**EXTRACTED DATA:**
——————

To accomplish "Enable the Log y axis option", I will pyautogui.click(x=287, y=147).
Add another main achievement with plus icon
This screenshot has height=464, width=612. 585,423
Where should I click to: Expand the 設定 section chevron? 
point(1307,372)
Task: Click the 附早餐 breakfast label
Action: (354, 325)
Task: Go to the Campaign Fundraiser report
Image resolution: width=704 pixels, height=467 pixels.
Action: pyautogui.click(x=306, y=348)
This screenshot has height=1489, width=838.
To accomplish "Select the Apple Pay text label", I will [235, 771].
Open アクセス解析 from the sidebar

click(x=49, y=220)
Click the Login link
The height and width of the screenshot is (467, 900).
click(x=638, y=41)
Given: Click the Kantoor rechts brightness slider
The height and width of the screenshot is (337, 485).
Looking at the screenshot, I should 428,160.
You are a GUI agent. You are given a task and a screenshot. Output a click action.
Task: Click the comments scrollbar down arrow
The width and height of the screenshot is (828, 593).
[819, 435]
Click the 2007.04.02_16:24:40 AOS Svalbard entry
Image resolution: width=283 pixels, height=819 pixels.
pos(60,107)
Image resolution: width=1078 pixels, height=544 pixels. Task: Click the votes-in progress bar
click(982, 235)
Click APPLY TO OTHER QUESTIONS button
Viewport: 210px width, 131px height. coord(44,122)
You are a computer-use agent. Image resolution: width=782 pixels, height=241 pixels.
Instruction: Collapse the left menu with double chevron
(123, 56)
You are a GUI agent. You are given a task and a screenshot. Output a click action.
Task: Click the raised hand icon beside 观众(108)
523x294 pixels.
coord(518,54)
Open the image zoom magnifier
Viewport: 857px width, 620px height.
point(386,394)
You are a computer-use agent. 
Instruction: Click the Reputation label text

——————

**BRIEF:** With the line containing "The width and" as the first and the last line of the data as the final one, copy every line between them exactly, those two included.

**WRITTEN SOLUTION:**
The width and height of the screenshot is (828, 593).
[819, 435]
Click the 2007.04.02_16:24:40 AOS Svalbard entry
Image resolution: width=283 pixels, height=819 pixels.
pos(60,107)
Image resolution: width=1078 pixels, height=544 pixels. Task: Click the votes-in progress bar
click(982, 235)
Click APPLY TO OTHER QUESTIONS button
Viewport: 210px width, 131px height. coord(44,122)
You are a computer-use agent. Image resolution: width=782 pixels, height=241 pixels.
Instruction: Collapse the left menu with double chevron
(123, 56)
You are a GUI agent. You are given a task and a screenshot. Output a click action.
Task: Click the raised hand icon beside 观众(108)
523x294 pixels.
coord(518,54)
Open the image zoom magnifier
Viewport: 857px width, 620px height.
point(386,394)
You are a computer-use agent. 
Instruction: Click the Reputation label text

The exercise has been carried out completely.